## Extracted entries
• • • •
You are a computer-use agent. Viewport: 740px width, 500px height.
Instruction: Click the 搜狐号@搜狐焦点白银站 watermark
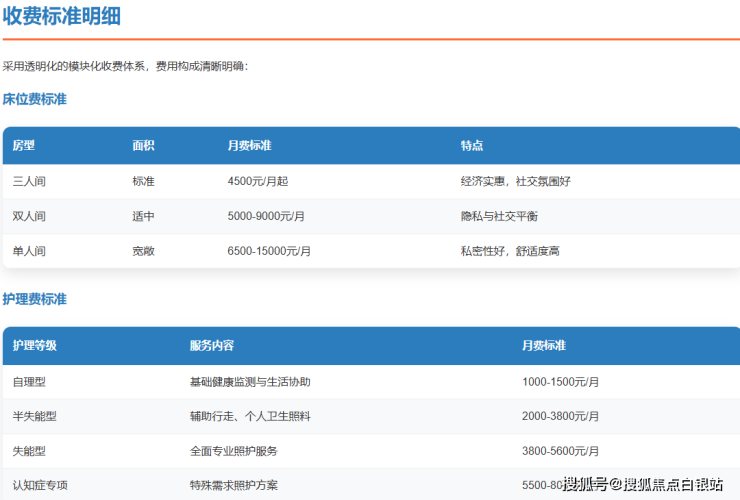(642, 485)
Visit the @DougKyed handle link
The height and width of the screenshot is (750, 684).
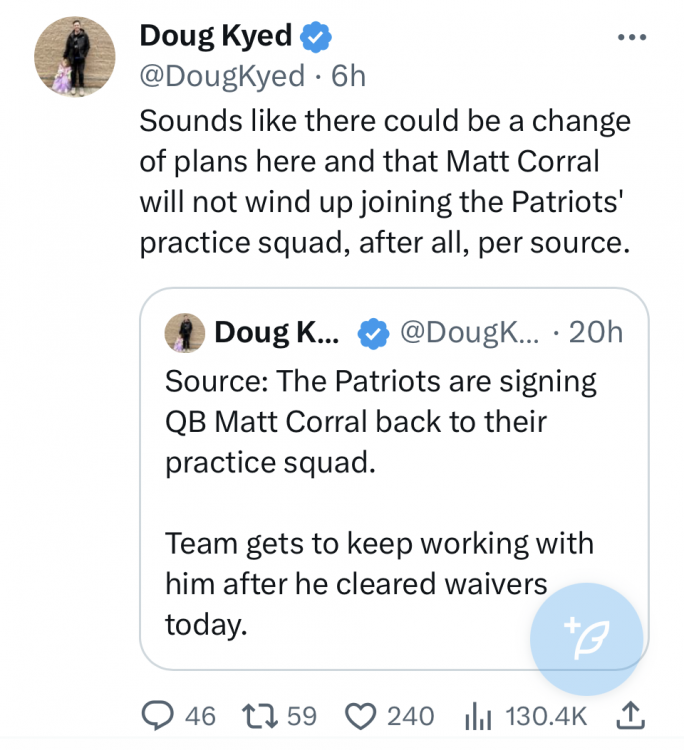[222, 76]
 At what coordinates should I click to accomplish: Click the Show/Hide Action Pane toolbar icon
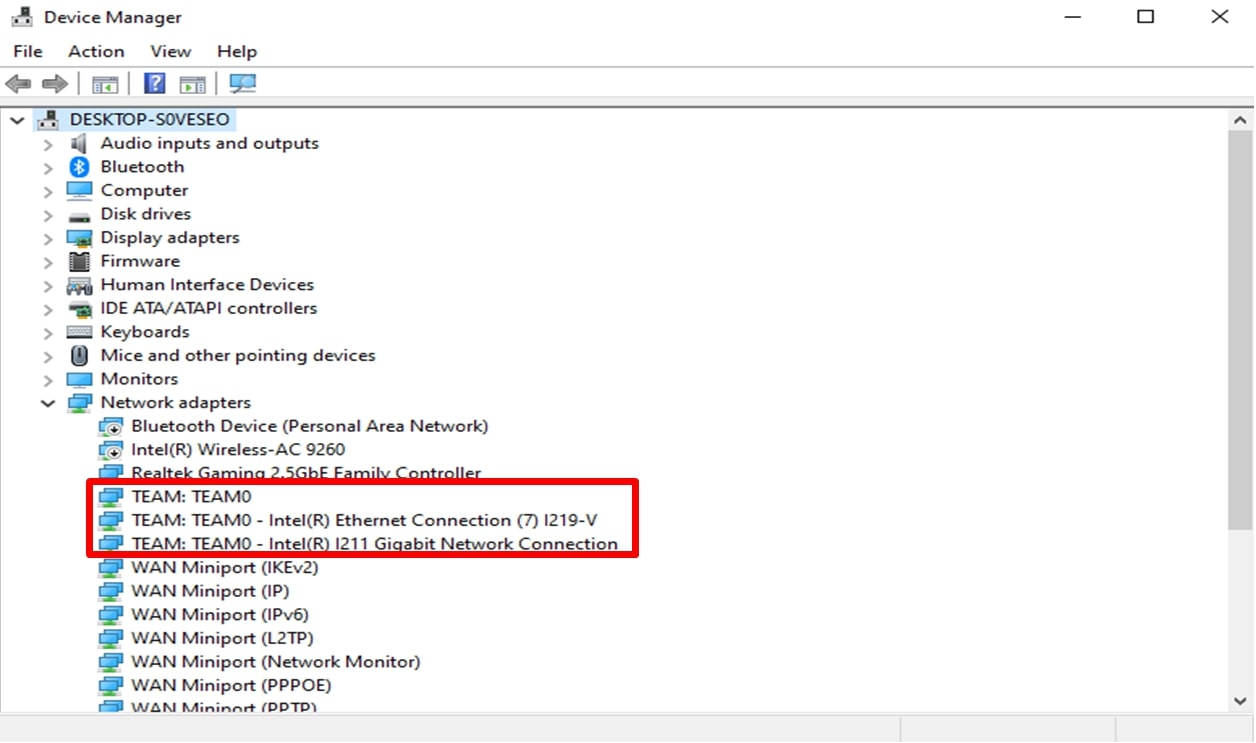(193, 84)
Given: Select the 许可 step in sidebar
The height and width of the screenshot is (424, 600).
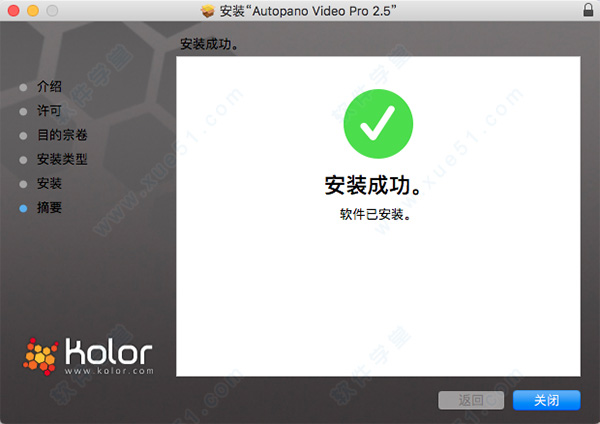Looking at the screenshot, I should point(49,111).
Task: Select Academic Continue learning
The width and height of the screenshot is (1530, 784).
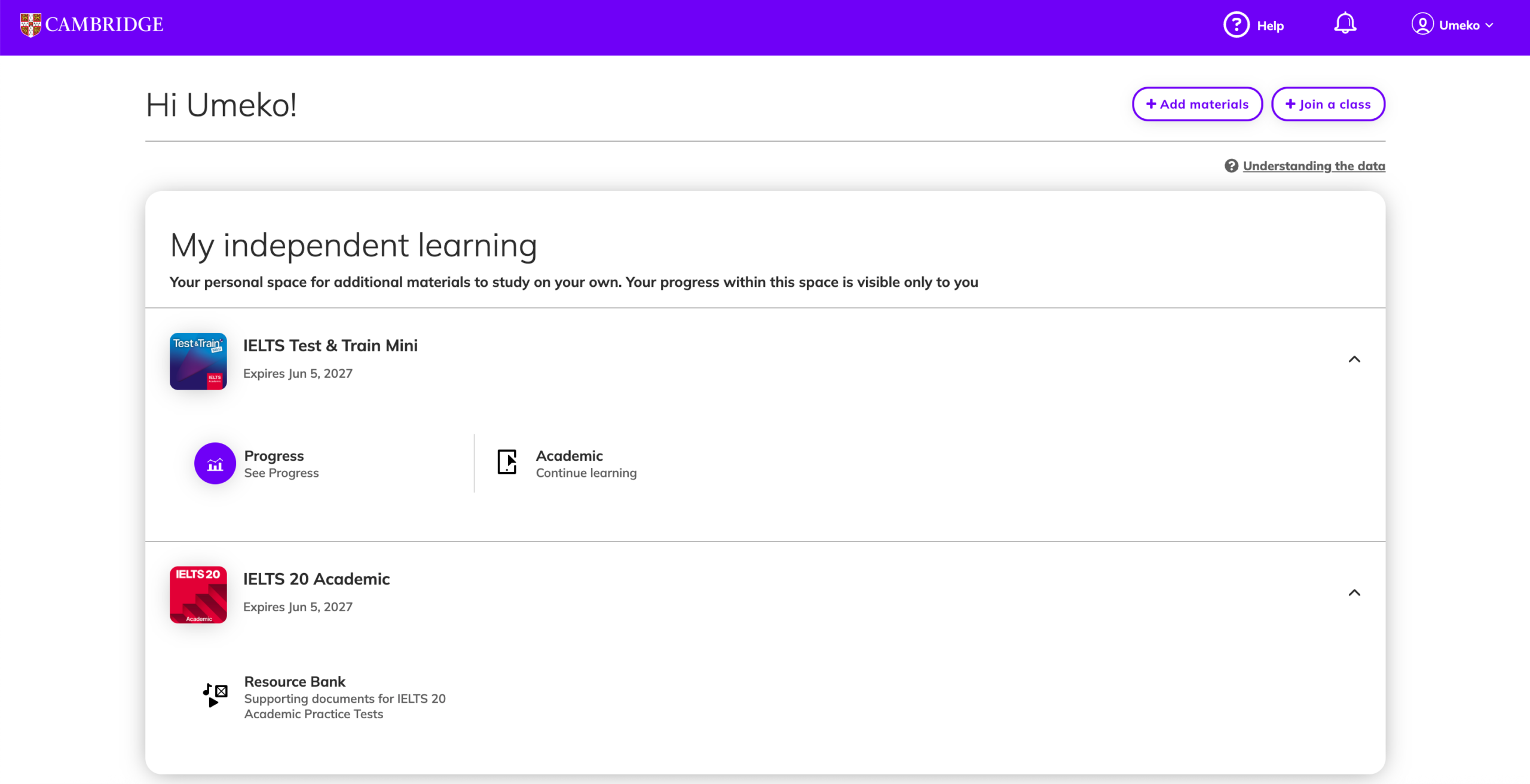Action: tap(586, 473)

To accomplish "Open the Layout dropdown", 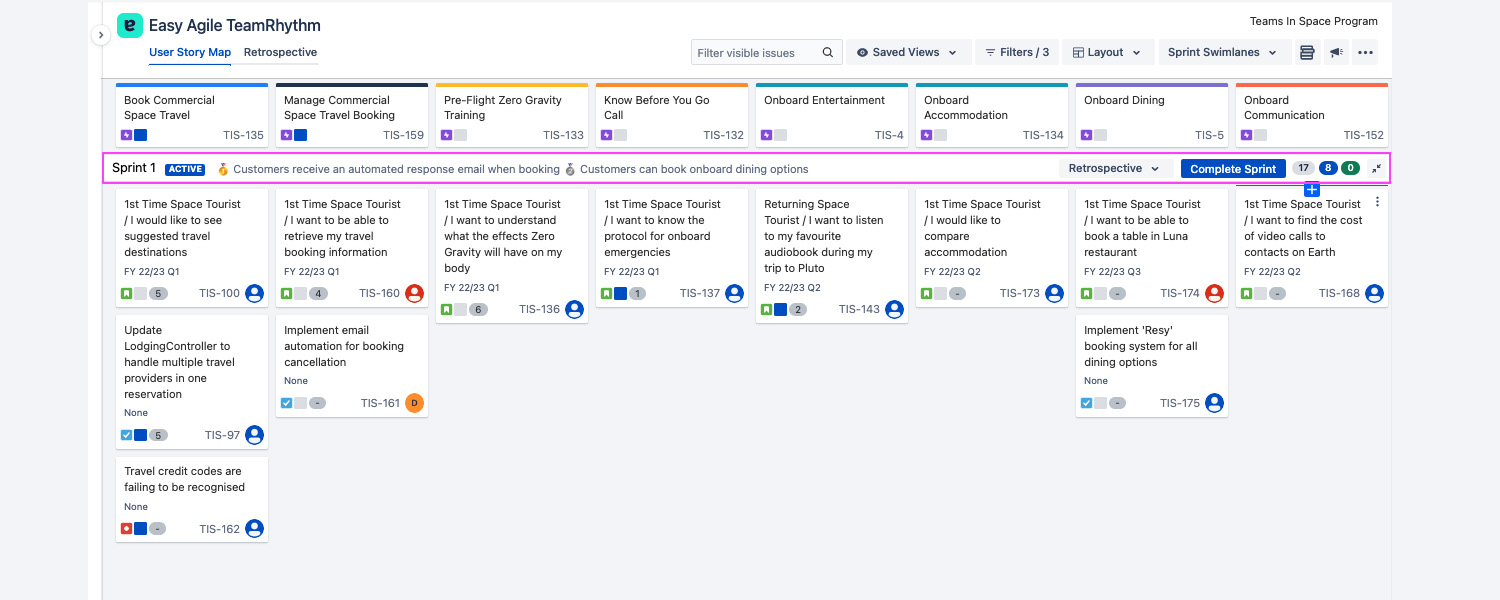I will pyautogui.click(x=1106, y=53).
• • • •
## Task objective
Report each line in the listing above that contains the word "Select".

## Problem solution
Given: Select the 许可 step in sidebar
Task: Select Academic Continue learning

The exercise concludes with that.